19 . The method according to claim 1 , wherein the non-hydrogen substituent (R) is selected from the group consisting of alkyl, alkenyl, arylalkyl, with 1-12, 1-6 or 1-3 carbon atoms, —C(O)COR 2 , —SR 2 , —NR 2 R 2 , —OC(O)R 2 , —NR 2 C(O)R 2 , —OH, —SH, —OR 2 , and —C(O)NR 2 R 2 , wherein each R 2 is independently H or C1-C5 or C1-C3 alkyl or alkenyl.
20 . Method according to claim 1 , wherein the non-hydrogen substituent (R) is the same for all primary and/or secondary amine moieties and is selected as methyl.
21 . The method according to claim 1 , wherein the carbon dioxide capture moieties of the sorbent material consist of primary α-methylbenzylamine moieties.
22 . The method according to claim 1 , wherein the solid support of the sorbent material is a porous or non-porous material organic polymer material, selected from the group of linear or branched, cross-linked or uncross-linked polystyrene, polyethylene, polypropylene, polyamide, polyurethane, acrylate based polymer including PMMA, or combinations thereof.

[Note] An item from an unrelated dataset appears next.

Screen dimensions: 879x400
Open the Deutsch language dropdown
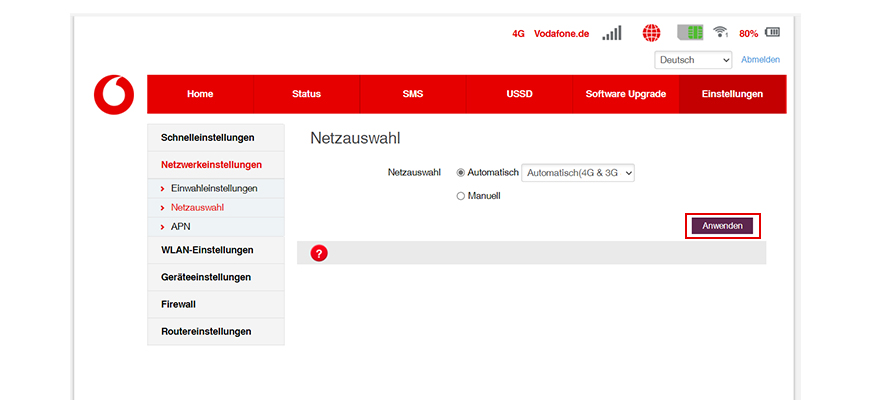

23 . The method according to claim 1 , wherein the solid support of the sorbent material is poly(styrene) or poly(styrene-co-divinylbenzene) based, cellulose, or an inorganic material including silica, alumina, activated carbon, and combinations thereof.
24 . The method according to claim 5 , wherein the sorbent material is based on a poly(styrene-co-divinylbenzene), which is at least partially functionalized to or contains alkylbenzylamine moieties, including α-methylbenzylamine moieties, throughout the material or at least or only on its the surface.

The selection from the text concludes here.